[Brought here from LispSucks, since that page already had more clutter than it needed...]
Don't you mean "at assembly"? And isn't an editorial comment to that effect called for? We may have a variety of reactions to the asm below; it doesn't entirely speak for itself.
Negative. This page was abstracted from the original LispSucks page and brought here just to keep the yards of assembly listings out of the main stream of ThreadMode conversation (read, bickering). Therefore, "Lisp sucks, in assembly."

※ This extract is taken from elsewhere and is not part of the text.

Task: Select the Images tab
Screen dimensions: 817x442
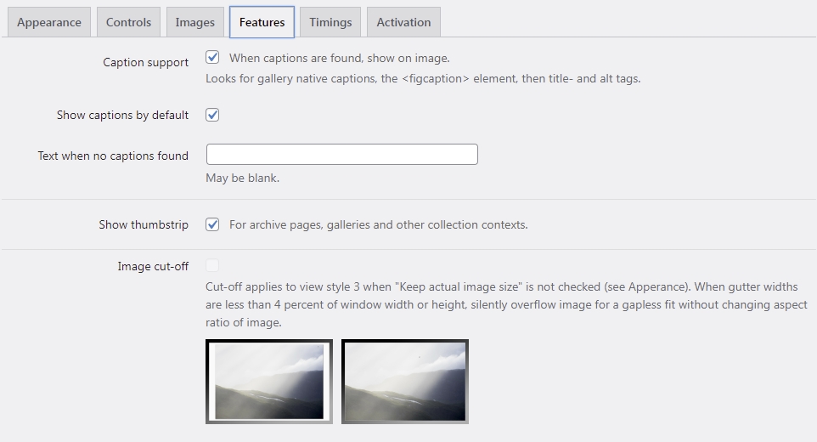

This still isn't clear English, even given your explanation. This amounts to something like "Lisp sucks: assembly examined" or some such?
Not really. It could have been, "Lisp sucks, in Swedish" or "Lisp sucks, in Klingon" but it's in assembly. Eh?

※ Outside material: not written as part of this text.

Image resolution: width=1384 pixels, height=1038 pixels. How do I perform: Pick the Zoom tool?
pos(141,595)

Isn't blazing fast? I guess you aren't talking about CommonLisp then.
I agree that Lisp is faster than most of the popular languages today - JavaLanguage and PythonLanguage. I was really only talking about CeeLanguage and CeePlusPlus, which are still the dominant languages for programming things like servers and large GUI based applications. It's worth pointing out that in both of those cases it has been found useful to embed Lisp in the program.
For my own code, which tends to be highly numeric and nothing like business apps, I usually find Lisp to range around +- 20% of c++ (yes, sometimes it is faster). Sometimes, however I find it is a factor of 2-5 slower on the same code where c++ had a particularly clever optimization I can't get my lisp compiler to make. On the other hand, sometimes my lisp is a factor of 2-5 faster, if I implement an algorithmic improvement which is simply too much trouble in c++. Of course, YourMileageMayVary, but I would expect that raw execution speed is almost never a compelling argument for c++ over CL, for 'normal' applications. I myself touch on some applications (large-scale simulations) where raw execution speed is crucial, but in that case you run on special hardware and expect to jump through many hoops to get that speed, including things like re-implementing in fortran or c++ with compiler-specific extensions etc. Large server apps may have similar constraints, but we are hardly talking about mainstream development now.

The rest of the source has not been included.